■ WHAT IS BEING ASKED ■
Rewrite everything from the line containing "Click the MI: 1.34 value" down to the line containing "[x=175, y=122]", swapping "screenshot" for "screen image" and changing nothing else. Leave the pictures out.

━━━ DATASET RECORDS ━━━

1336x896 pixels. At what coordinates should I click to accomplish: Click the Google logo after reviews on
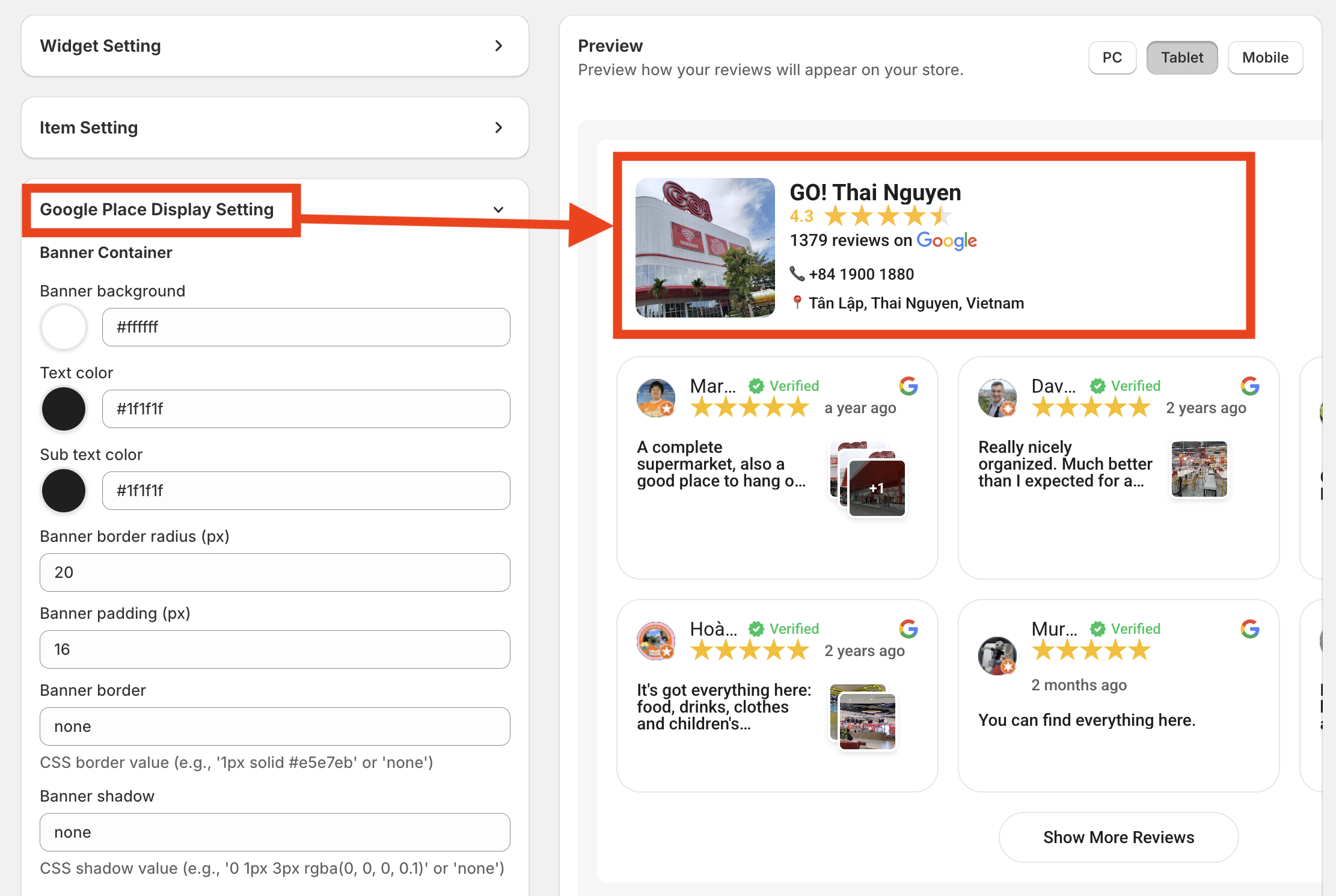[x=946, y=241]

━━━
━━━ DATASET RECORDS ━━━

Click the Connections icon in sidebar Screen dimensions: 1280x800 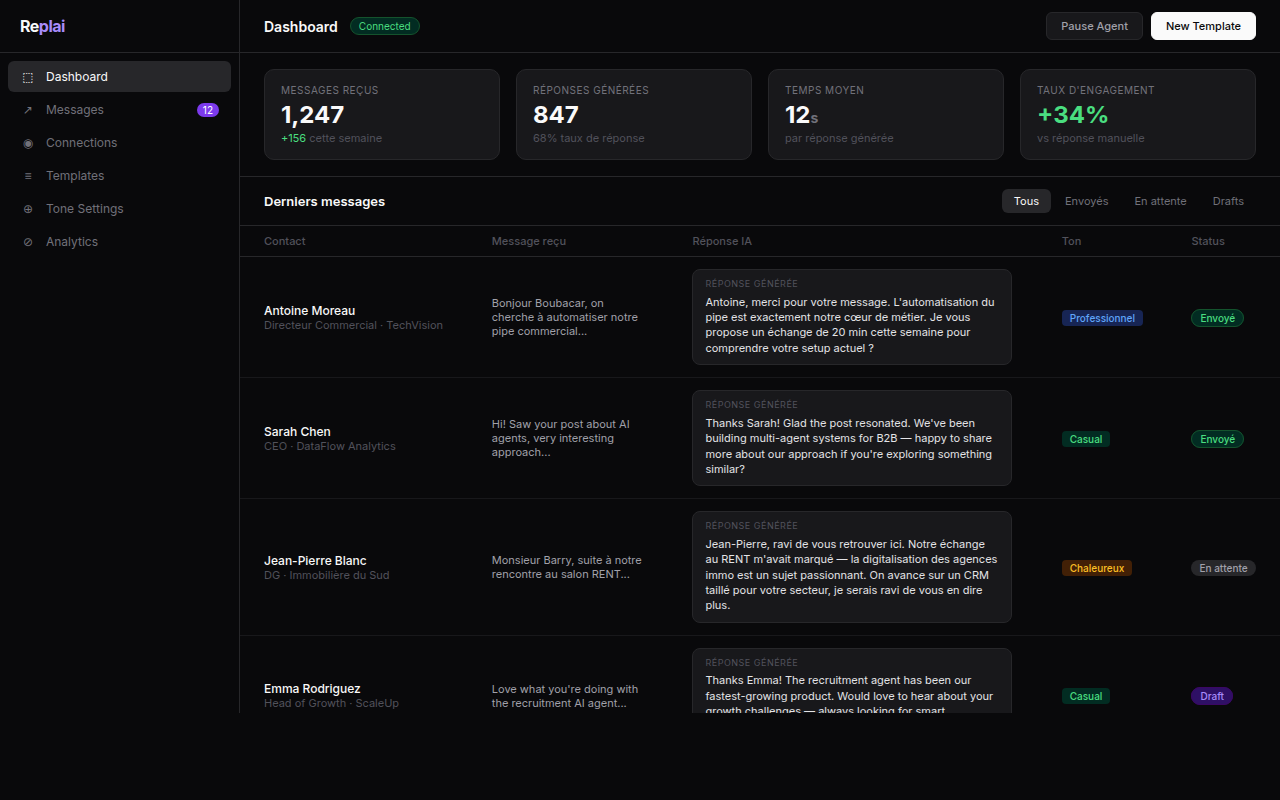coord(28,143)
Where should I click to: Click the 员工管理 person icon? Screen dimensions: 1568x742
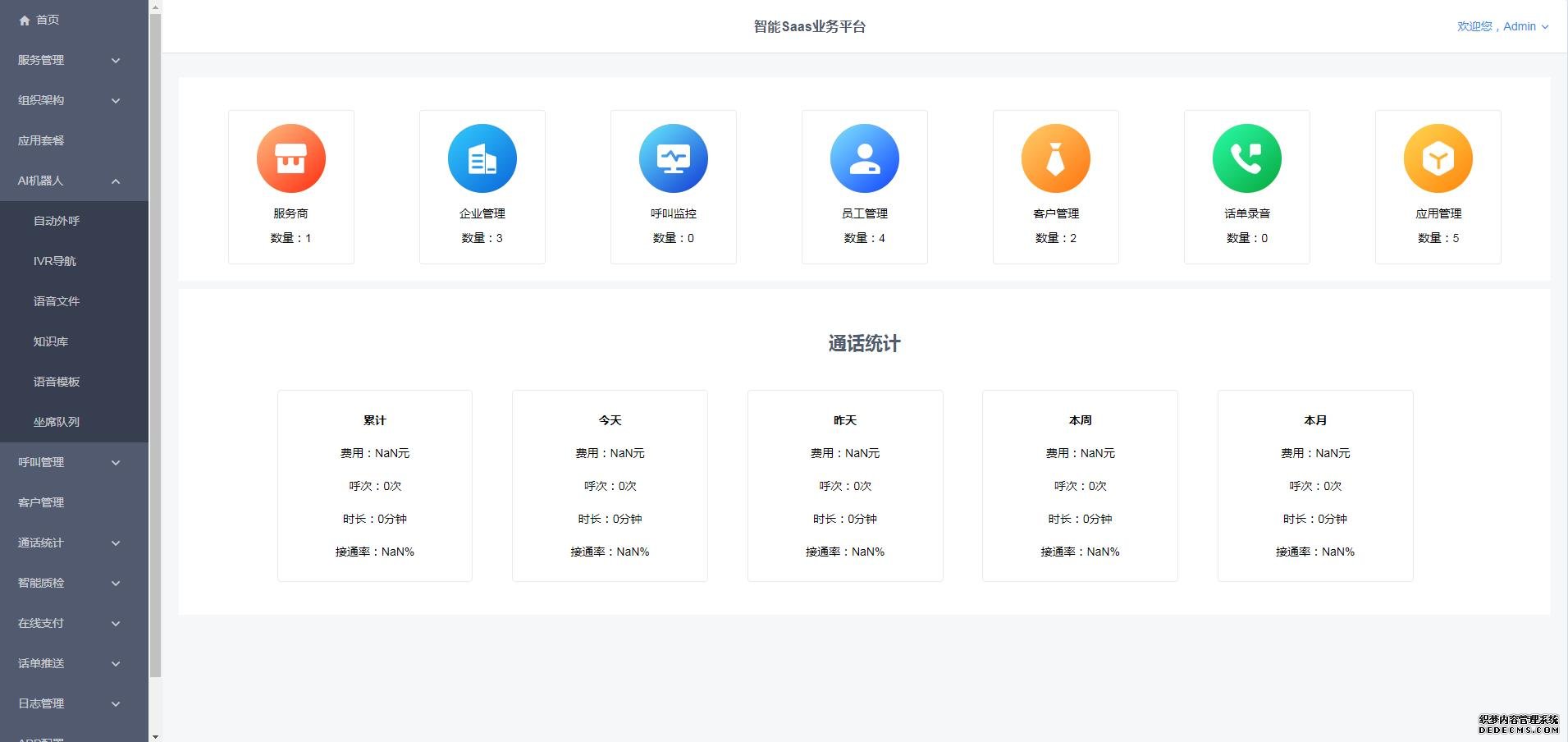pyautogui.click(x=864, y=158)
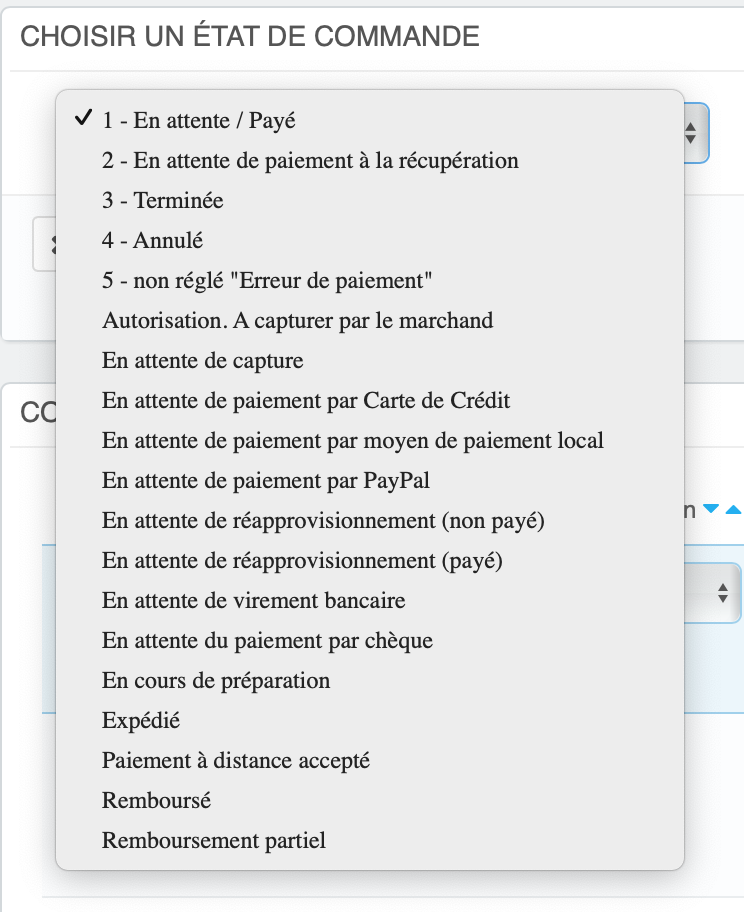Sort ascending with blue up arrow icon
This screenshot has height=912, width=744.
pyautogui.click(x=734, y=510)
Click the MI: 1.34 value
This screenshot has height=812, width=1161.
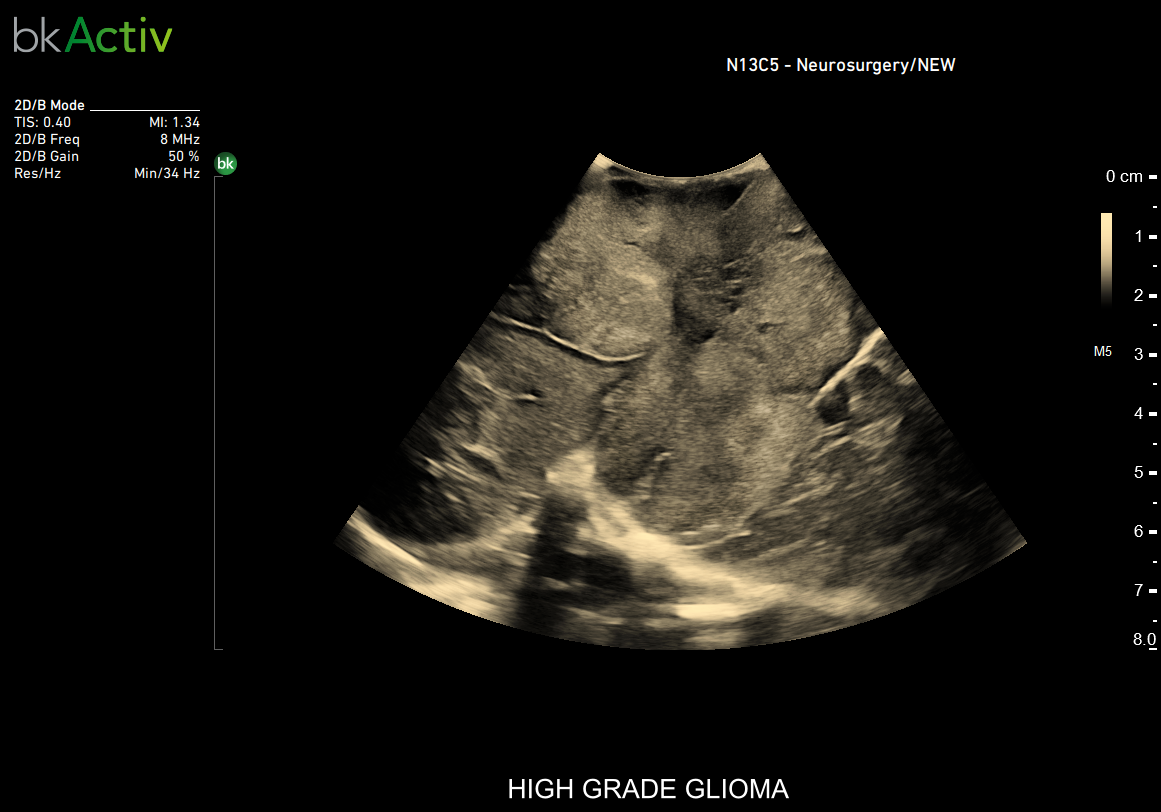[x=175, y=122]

━━━

■ FINISHED ANSWER ■
Click the MI: 1.34 value
This screen image has height=812, width=1161.
[x=175, y=122]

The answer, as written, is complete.